I have a data set of around a hundred million records containing customer data including names, addresses, emails, phones, etc and would like to find a way to clean this customer data and identify possible duplicates in the data set.
Most of the data has been manually entered using an external system with no validation so a lot of our customers have ended up with more than one profile in our DB, sometimes with different data in each record.
For Instance We might have 5 different entries for a customer John Doe, each with different contact details.
We also have the case where multiple records that represent different customers match on key fields like email. For instance when a customer doesn't have an email address but the data entry system requires it our consultants will use a random email address, resulting in many different customer profiles using the same email address, same applies for phones, addresses etc.
All of our data is indexed in Elasticsearch and stored in a SQL Server Database. My first thought was to use Mahout as a machine learning platform (since this is a Java shop) and maybe use H-base to store our data (just because it fits with the Hadoop Ecosystem, not sure if it will be of any real value), but the more I read about it the more confused I am as to how it would work in my case, for starters I'm not sure what kind of algorithm I could use since I'm not sure where this problem falls into, can I use a Clustering algorithm or a Classification algorithm? and of course certain rules will have to be used as to what constitutes a profile's uniqueness, i.e what fields.
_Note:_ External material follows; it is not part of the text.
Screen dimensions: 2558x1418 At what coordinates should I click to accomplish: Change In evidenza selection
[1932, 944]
The idea is to have this deployed initially as a Customer Profile de-duplicator service of sorts that our data entry systems can use to validate and detect possible duplicates when entering a new customer profile and in the future perhaps develop this into an analytics platform to gather insight about our customers.
Any feedback will be greatly appreciated :)
Thanks.
There has actually been a lot of research on this, and people have used many different kinds of machine learning algorithms for this. I've personally tried genetic programming, which worked reasonably well, but personally I still prefer to tune matching manually.
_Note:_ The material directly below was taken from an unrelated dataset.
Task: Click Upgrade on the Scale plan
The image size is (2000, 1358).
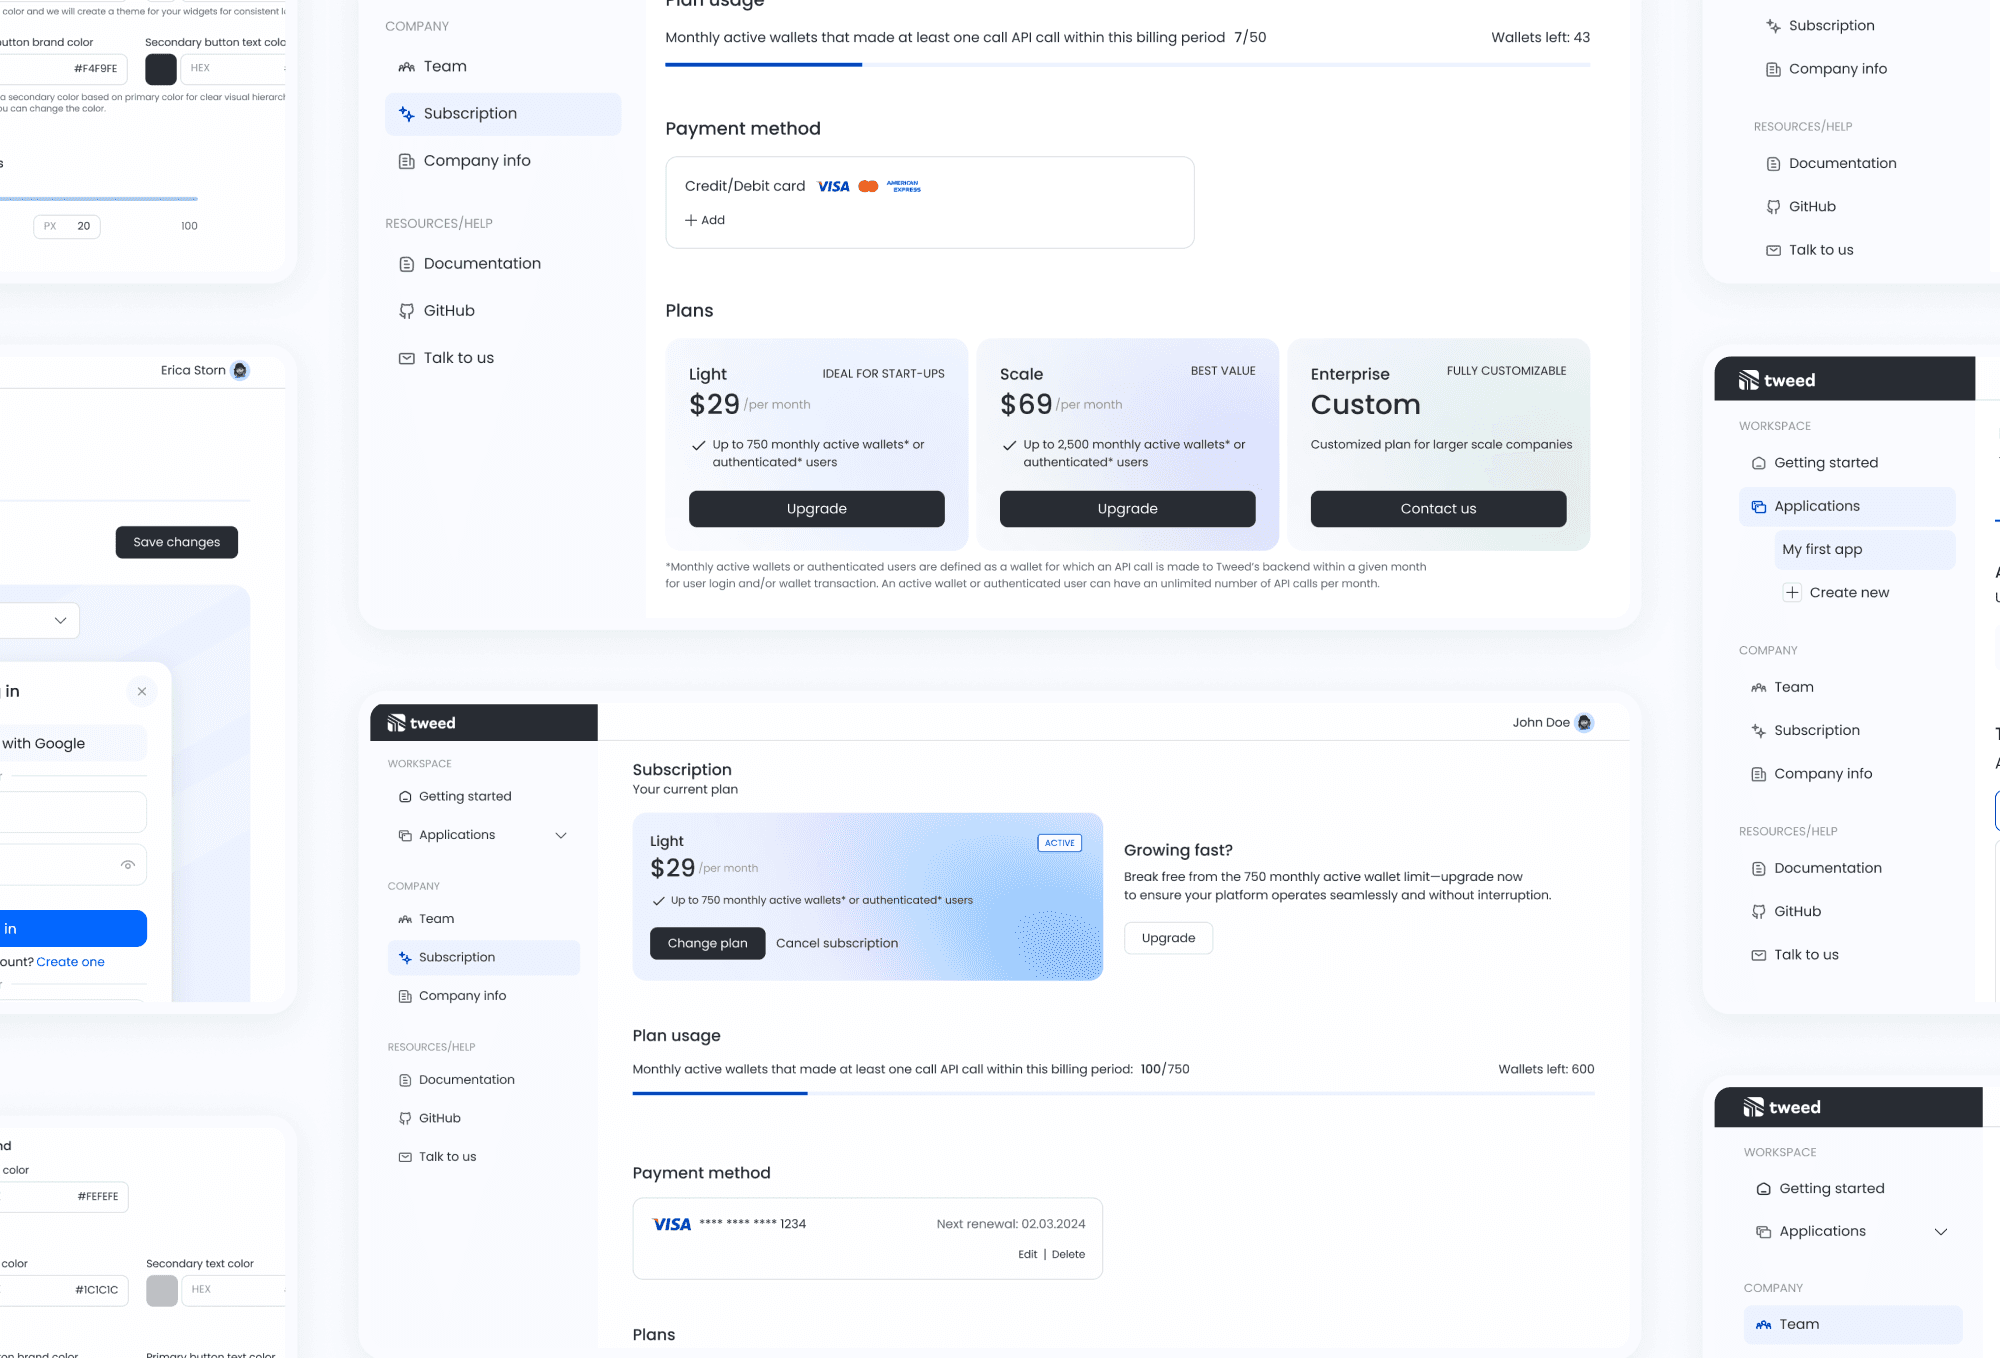Action: pyautogui.click(x=1127, y=509)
I have a few references for research papers on this subject. StackOverflow doesn't want too many links, but here is bibliograpic info that should be sufficient using Google:
That's all research, though. If you're looking for a practical solution to your problem I've built an open-source engine for this type of deduplication, called Duke. It indexes the data with Lucene, and then searches for matches before doing more detailed comparison. It requires manual setup, although there is a script that can use genetic programming (see link above) to create a setup for you. There's also a guy who wants to make an ElasticSearch plugin for Duke (see thread), but nothing's done so far.
Anyway, that's the approach I'd take in your case.